* **What is required**
Find and copy each line in the material below where the string "header" occurs.

Material shown START

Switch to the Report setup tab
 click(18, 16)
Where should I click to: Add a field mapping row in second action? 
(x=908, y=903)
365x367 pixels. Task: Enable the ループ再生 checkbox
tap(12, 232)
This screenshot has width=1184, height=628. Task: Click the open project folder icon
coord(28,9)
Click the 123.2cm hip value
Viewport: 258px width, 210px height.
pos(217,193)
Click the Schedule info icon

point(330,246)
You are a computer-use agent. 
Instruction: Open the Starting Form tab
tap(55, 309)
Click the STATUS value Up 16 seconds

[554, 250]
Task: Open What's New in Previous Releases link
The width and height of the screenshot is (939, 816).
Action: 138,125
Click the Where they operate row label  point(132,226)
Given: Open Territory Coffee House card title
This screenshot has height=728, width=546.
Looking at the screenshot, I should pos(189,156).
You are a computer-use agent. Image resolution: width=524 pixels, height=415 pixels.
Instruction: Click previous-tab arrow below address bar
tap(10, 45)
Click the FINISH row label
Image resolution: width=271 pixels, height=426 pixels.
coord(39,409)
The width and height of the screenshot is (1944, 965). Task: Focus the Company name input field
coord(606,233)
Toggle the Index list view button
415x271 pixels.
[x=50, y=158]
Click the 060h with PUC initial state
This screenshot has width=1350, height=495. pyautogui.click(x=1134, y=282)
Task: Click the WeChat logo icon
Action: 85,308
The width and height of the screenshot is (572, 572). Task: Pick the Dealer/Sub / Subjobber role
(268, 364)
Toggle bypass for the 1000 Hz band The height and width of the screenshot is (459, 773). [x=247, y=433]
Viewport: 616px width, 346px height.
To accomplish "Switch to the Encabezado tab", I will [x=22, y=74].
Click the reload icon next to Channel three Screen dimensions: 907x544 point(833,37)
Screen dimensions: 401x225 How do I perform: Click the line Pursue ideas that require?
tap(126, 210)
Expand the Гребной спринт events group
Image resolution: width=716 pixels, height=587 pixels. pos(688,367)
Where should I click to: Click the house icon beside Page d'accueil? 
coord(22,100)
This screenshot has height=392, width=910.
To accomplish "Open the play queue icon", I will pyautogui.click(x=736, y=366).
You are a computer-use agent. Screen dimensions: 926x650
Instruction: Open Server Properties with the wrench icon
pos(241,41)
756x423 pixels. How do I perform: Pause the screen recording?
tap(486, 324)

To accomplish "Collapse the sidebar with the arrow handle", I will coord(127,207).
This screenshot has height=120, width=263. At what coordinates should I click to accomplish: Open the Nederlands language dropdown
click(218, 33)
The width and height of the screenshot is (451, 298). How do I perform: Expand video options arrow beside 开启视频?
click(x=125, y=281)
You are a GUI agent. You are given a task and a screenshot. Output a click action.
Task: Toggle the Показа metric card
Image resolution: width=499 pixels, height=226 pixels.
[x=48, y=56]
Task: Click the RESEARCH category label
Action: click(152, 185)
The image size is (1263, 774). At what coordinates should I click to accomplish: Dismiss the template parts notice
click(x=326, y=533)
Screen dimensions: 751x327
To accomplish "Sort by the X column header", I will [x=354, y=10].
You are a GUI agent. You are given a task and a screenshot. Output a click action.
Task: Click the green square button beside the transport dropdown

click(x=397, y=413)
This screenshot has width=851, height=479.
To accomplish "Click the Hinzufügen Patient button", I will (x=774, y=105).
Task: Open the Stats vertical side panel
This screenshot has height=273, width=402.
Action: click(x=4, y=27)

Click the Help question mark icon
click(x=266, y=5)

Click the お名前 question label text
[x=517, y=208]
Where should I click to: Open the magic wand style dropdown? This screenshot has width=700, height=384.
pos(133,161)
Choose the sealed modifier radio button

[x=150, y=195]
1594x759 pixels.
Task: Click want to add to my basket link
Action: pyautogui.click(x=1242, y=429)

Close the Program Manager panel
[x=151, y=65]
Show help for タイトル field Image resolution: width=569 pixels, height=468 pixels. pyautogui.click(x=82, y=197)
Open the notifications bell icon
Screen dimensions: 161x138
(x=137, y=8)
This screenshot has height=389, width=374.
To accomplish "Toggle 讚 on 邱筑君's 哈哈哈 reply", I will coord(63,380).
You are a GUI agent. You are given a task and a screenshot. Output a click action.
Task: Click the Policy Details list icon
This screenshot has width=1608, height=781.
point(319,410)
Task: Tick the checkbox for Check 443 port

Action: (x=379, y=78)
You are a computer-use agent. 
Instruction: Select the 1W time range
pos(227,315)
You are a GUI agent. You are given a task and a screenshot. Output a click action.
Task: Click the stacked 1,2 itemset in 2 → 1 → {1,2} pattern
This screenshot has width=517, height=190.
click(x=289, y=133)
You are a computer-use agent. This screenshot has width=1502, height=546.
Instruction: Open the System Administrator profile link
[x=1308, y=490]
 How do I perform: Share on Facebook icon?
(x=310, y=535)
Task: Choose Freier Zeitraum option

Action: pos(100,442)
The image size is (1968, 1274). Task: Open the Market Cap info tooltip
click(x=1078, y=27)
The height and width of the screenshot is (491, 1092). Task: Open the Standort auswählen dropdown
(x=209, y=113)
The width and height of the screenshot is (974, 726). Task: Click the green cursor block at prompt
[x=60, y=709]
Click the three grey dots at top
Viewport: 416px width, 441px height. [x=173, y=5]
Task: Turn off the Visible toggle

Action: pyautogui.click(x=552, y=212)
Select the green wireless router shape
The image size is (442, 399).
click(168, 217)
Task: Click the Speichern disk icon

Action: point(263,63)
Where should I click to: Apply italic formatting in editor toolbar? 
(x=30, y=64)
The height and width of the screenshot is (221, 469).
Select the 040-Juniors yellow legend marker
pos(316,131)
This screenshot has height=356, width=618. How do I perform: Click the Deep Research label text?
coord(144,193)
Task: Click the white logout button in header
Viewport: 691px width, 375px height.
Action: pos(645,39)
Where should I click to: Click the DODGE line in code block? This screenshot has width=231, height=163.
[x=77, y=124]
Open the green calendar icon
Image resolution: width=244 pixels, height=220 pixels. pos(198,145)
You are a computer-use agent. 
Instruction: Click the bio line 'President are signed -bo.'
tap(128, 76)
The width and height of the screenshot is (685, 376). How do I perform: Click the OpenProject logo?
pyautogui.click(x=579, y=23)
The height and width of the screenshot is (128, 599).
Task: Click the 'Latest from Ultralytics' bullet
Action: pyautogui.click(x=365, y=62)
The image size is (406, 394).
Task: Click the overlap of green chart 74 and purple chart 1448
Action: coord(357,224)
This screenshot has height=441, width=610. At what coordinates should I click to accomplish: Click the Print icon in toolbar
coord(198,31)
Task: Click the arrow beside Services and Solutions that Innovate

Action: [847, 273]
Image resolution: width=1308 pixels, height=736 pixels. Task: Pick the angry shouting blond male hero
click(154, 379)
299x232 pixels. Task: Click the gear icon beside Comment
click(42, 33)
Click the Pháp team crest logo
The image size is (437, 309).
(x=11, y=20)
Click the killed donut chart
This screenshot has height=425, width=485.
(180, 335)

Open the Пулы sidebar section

Material shown END

* **Answer box**
To accomplish "Sort by the X column header", I will [x=354, y=10].
Task: Click the white logout button in header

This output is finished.